## What to produce
List every person named in the commentary on Osterweil's article below.

## Page text
##############################

Throughout the article, Osterweil presents opposition to looting and rioting as "anti-Blackness" and "white supremacist", seeming to imply that those are innate to "Blackness" since she like other Marxist critical theorists, hide their own racism under claims of being the paternalistic paragons of "anti-racism"; and project their own feelings of guilt upon working- and middle-class Whites whom they want the former to hate. Absurdly, she mentions the Korean-owned shop owner whose shooting of a 15-year-old Black girl sparked the 1992 Los Angeles riots, as an example of "a family-owned, immigrant-owned business where anti-Blackness and white supremacist violence was being perpetrated." This inverted reality is perhaps the same justification used by BLM rioters who recently vandalized a Cuban restaurant in Louisville whose immigrant owner refused to give in to their extortion racket against local businesses. His experience under a regime praised by BLM leaders allowed him to stand firm where others caved.




Nebulous buzzwords "libertarianism" and "fascism" are used in a very loose sense for everything Osterweil opposes, with no concrete meaning beyond her Marxist dogmas. Her partner, "feminist thinker" Sophie Lewis, advocates a "utopian" future where both "motherhood" and the "nuclear family" is to be abolished, replaced by a communal "surrogacy". This sentiment happens to be shared by the BLM movement's own desire to "disrupt the Western-prescribed nuclear family structure", which lines up with Karl Marx's own call for  "abolition (aufhebung) of the bourgeois family" in Chapter 2 of The Communist Manifesto. Osterweil justifies looting small businesses as "mass expropriation of property", but as noted by Marx these resources would simply be stolen by this privileged class once they seized power: "Centralization of credit in the hands of the state, by means of a national bank with state capital and an exclusive monopoly." It is the State control of all the means of production and resources, the control being exercised by a privileged elite of financiers and Big Business.

##############################

## Listed entries
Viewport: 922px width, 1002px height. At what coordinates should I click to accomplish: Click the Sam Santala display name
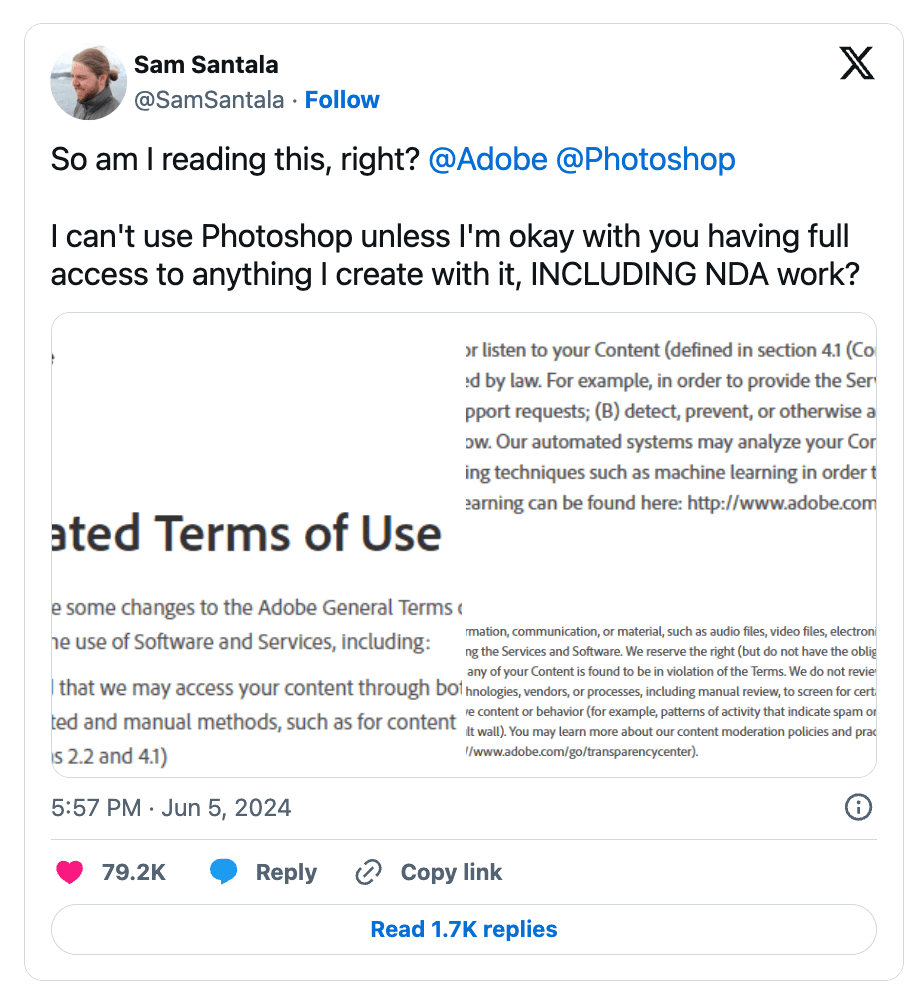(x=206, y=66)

##############################

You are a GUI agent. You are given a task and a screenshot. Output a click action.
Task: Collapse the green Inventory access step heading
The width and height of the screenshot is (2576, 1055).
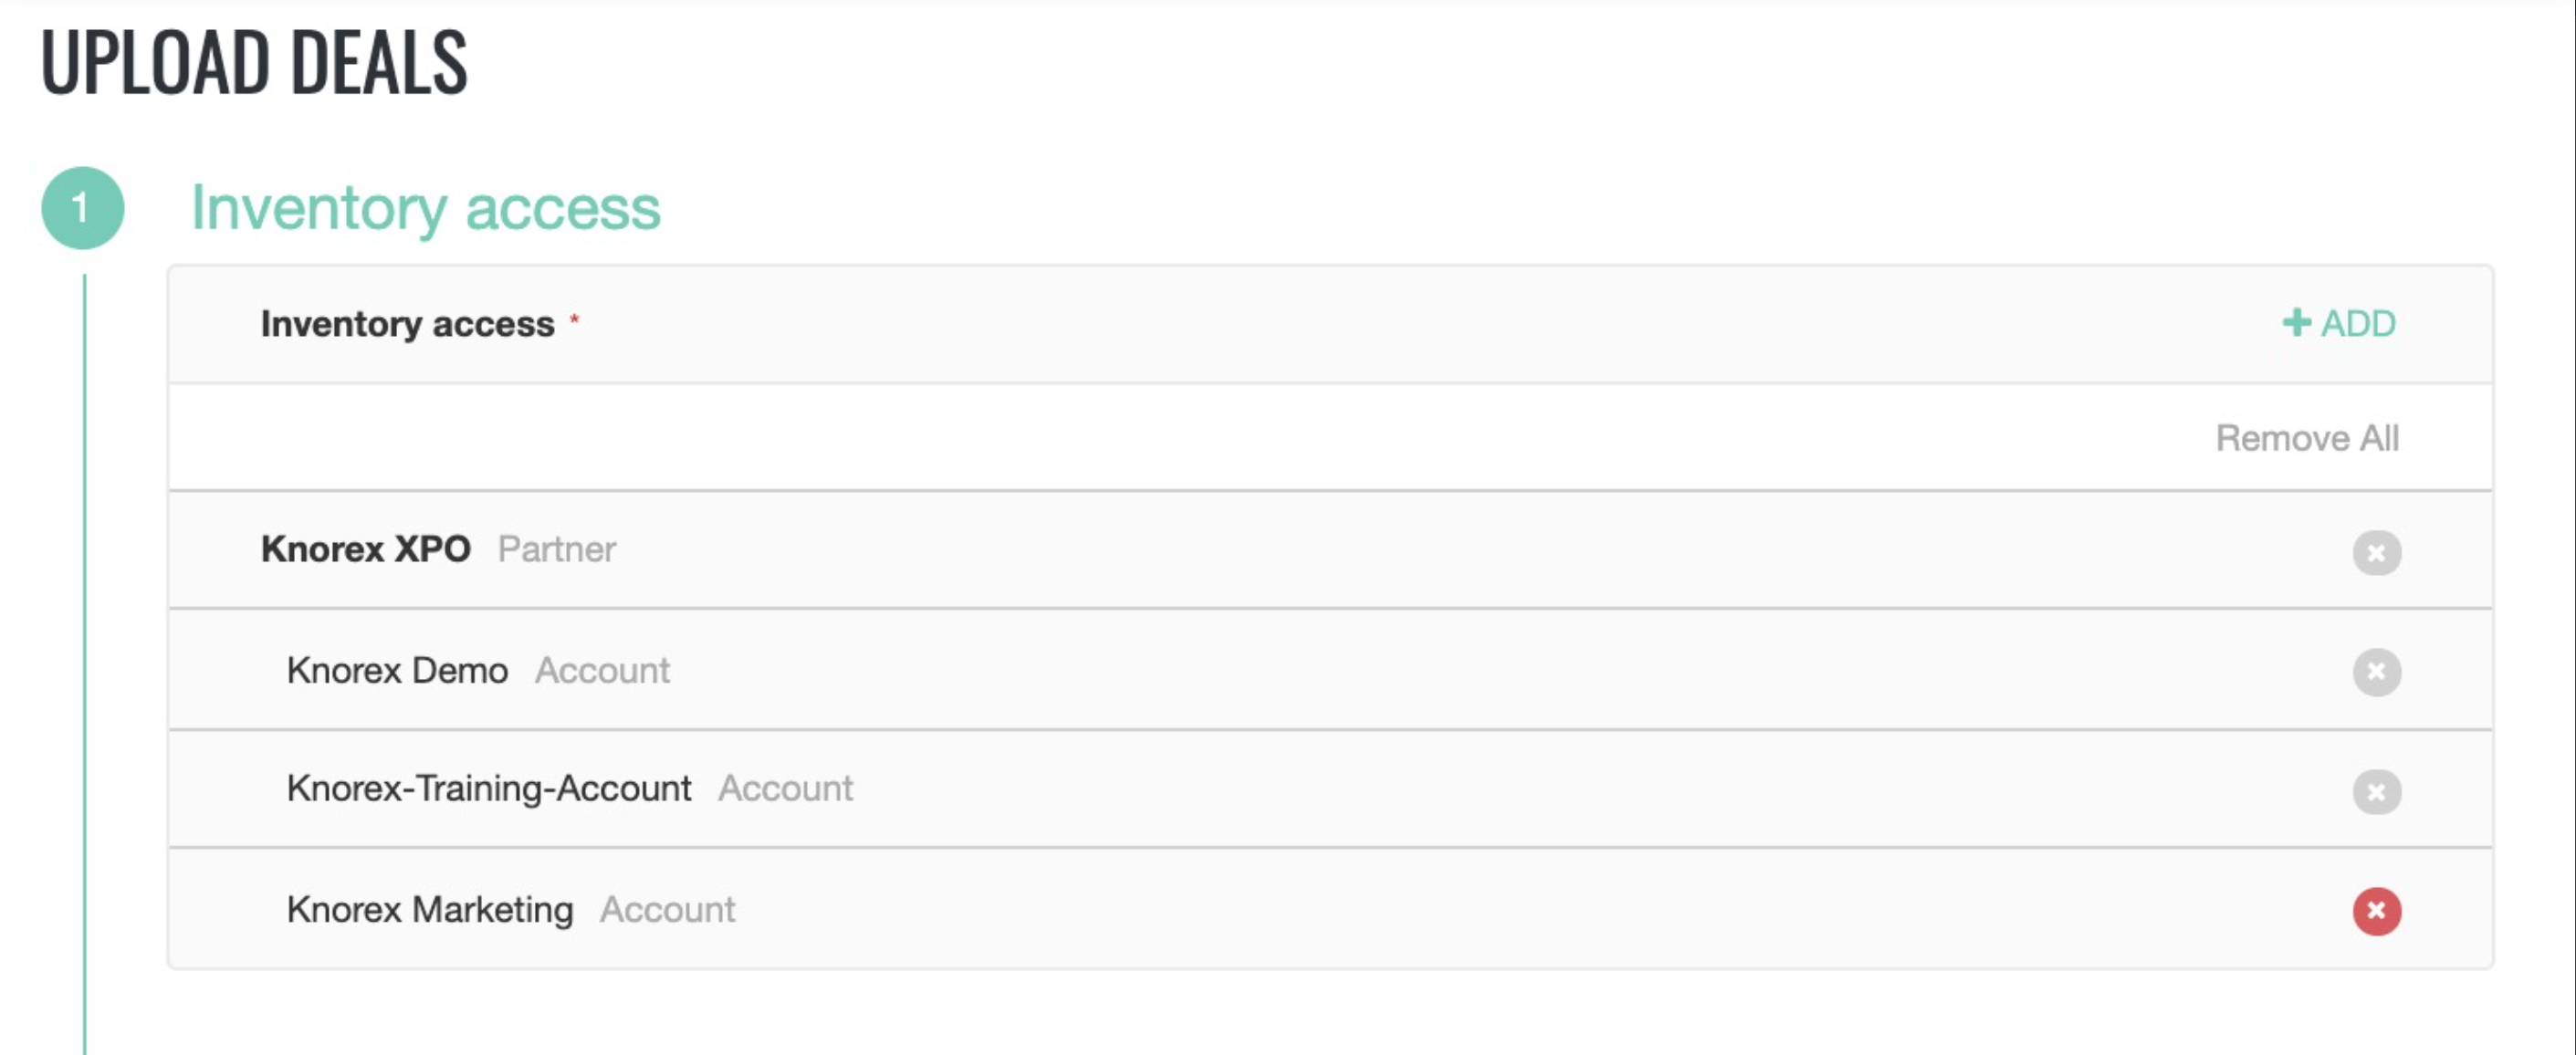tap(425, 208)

##############################

## Task output
Osterweil, Sophie Lewis, Karl Marx